_Données enregistrées_:
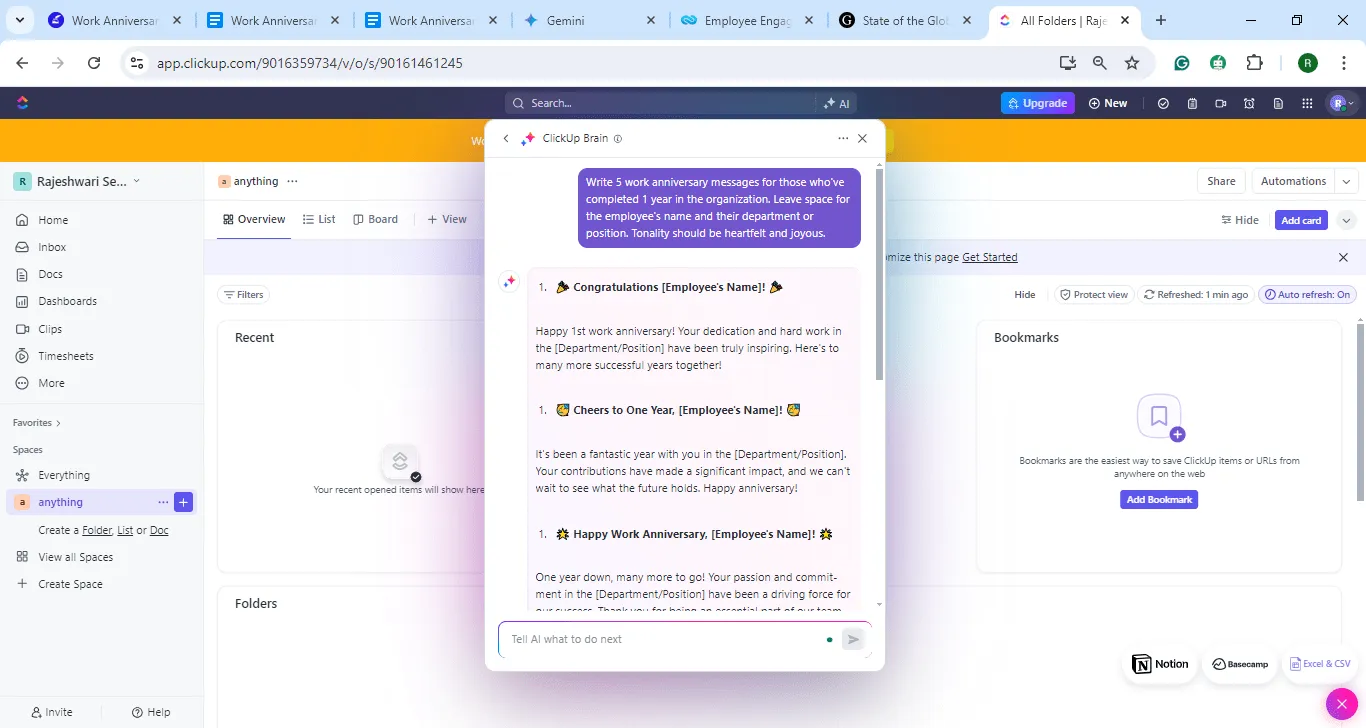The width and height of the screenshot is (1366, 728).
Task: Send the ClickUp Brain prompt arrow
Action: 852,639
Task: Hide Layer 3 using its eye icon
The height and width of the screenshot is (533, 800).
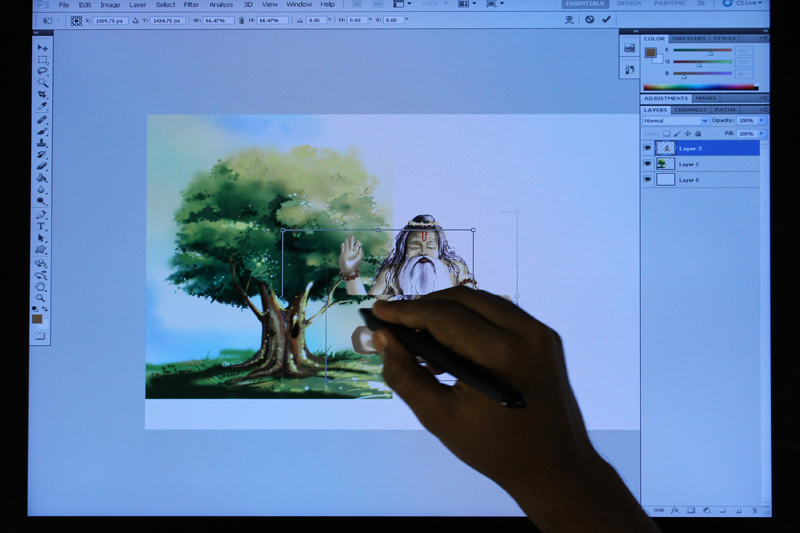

_À faire_: Transformez toutes les lignes du matériel ci-dessus en une liste numérotée, sans les lignes vides. N'incluez pas les images dans votre réponse.

_Résultat_:
1. The width and height of the screenshot is (1366, 728).
2. Task: Send the ClickUp Brain prompt arrow
3. Action: 852,639
4. Task: Hide Layer 3 using its eye icon
5. The height and width of the screenshot is (533, 800).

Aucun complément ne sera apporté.